Quinto. A decisão do Supremo, criando ainda mais obstáculos ao processo de impeachment, terminou por aumentar a confusão reinante. Em vez de ter se comportado como uma instância arbitral, escolheu tornar-se parte do problema, e não fator equacionador dele. Poderia ter escolhido o caminho de mero garantidor de regras, em vez de ter enveredado por um ativismo jurídico, criando ritos, em vez de simplesmente garantir os existentes. Os casos do voto aberto e de chapas avulsas geram mais confusão por conflitarem não apenas com a Constituição, mas com o regimento, as práticas e a tradição da Câmara dos Deputados. Embargos declaratórios serão interpostos pela Câmara, fazendo com que o processo de impeachment se alongue ainda mais. Pior ainda, trataram os deputados e os senadores como menores de idade que devem ser tutelados.
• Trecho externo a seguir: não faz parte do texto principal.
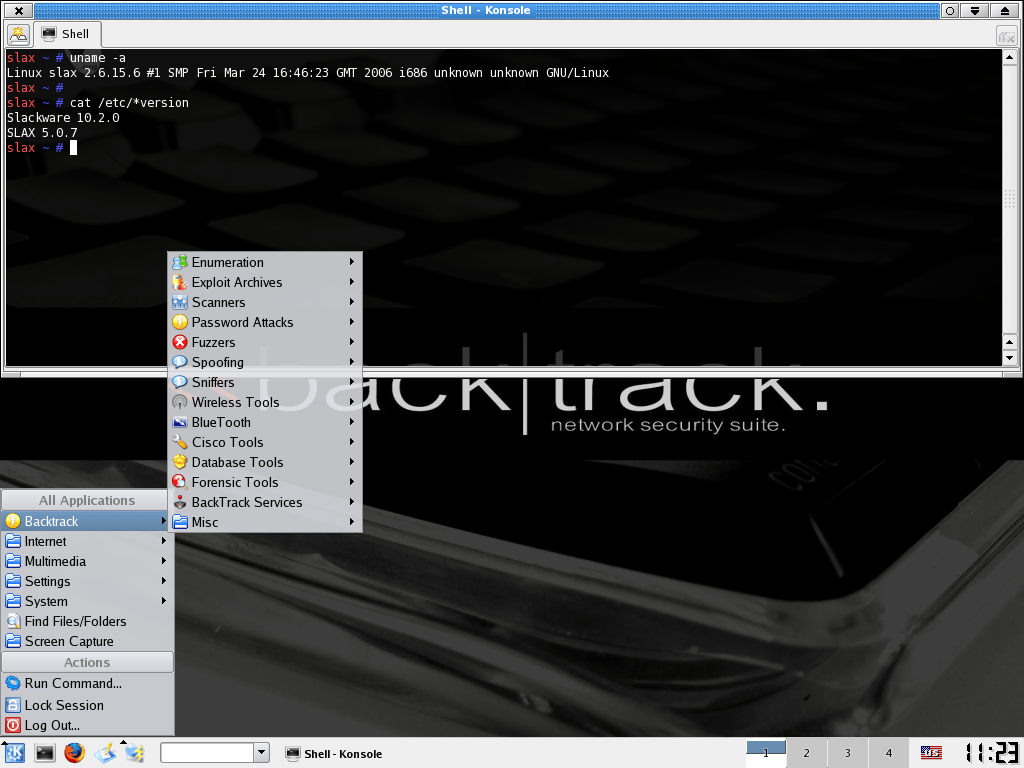This screenshot has height=768, width=1024.
Task: Click the Fuzzers menu icon
Action: (x=181, y=342)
Sexto. O caso do neoaliado, senador Renan Calheiros, é também um caso particularmente interessante, pois, enquanto a presidente e o PT vociferam contra o deputado Eduardo Cunha, escolhem como parceiro um senador que tem seis inquéritos em curso no Supremo Tribunal Federal. Aliás, não deixa de ser curioso que o seu caso não receba o mesmo tratamento, pela Procuradoria-Geral da República, que o do presidente da Câmara. Não se trata, por parte do governo, de uma escolha ética, mas de uma mera tentativa de enfraquecer o vice-presidente, alcançando-o em sua posição de presidente do PMDB. O senador presta um imenso desserviço ao seu partido e ao País, tendo como único objetivo uma suposta retribuição governamental que lhe possa, eventualmente, ser garantida nos tempos difíceis que estão por vir.

Em suma, no contexto mais geral da atual crise política, o governo e o PT, utilizando-se de seus aliados de ocasião no próprio PMDB, procuram inviabilizar o vice-presidente enquanto alternativa de poder, minando-o como presidente do partido. Tudo passa a valer, inclusive a ausência completa de moralidade pública e pessoal, que, a bem dizer, foi simplesmente abandonada nos últimos 13 anos.
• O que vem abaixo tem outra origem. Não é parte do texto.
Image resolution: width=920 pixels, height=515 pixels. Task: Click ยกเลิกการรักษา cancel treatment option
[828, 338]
O Brasil não conta neste jogo, que tem como única finalidade evitar o impeachment, por mais que o País rume, assim, para o precipício.

Um comentário:

Paulo Vendelino Kons disse...

De acordo com o Supremo Tribunal Federal (STF), deve o Regimento da Câmara dos Deputados ser rasgado na eleição para compor Comissões na Câmara, pois tem que ser seguido o rito da Coreia do Norte:

1º. - Os candidatos são escolhidos pelo líder;

2º. - São proibidas outras candidaturas;

3º. - O voto não é secreto.

A forma como a Justiça deve se posicionar é estudar a ação e julgá-la com absoluta imparcialidade, é a lógica e único meio de se atingir esse objetivo. Mas, no caso específico do questionado julgamento dos ritos do impeachment (em 16 e 17 de dezembro de 2015), a tal neutralidade e aplicação de conhecimentos, não foi o que assistimos. Retrocedendo ao mensalão, no discutido tema de embargo infringente, o voto decisivo foi dado com base em Regimento Interno do tribunal. Agora, o regimento interno para uma casa serve e para outra não serve?
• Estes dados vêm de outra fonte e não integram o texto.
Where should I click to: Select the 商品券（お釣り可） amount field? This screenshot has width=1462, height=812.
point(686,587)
O Direito e a Verdade foram espancados pelo seu Barroso ao omitir da leitura do Regimento Interno da Câmara o trecho que define que deve haver votação secreta (em várias situações) e “nas demais eleições”, como é o caso da eleição da Comissão Especial do impeachment. Omitir essa expressão, base que assegura legalidade à eleição secreta, é um crime de lesa Pátria, agravado por ter sido cometido propositadamente por um Ministro do STF, que induziu ministros ao erro, o que ficou evidente nos votos de Rosa Weber e Cármen Lúcia.

Alguns membros do pretório excelso tiveram a desfaçatez de citarem Paulo Brossard para justificarem seus votos. Mas a filha de Brossard publicou uma carta na qual afirma que seu pai se envergonharia de como votaram a maioria dos ministros do STF, e que de forma alguma votaria como eles votaram.

Agora resta ao Kim Barroso Jong-un e outros militantes togados julgar os embargos de declaração e decidir pelo fuzilamento dos deputados que não aprovarem a comissão indicada.

Pois a pergunta ao seu Barroso e súcia que não quer calar: como proceder se a composição escolhida pelos líderes for rejeitada pelo plenário (que é soberano) da Câmara?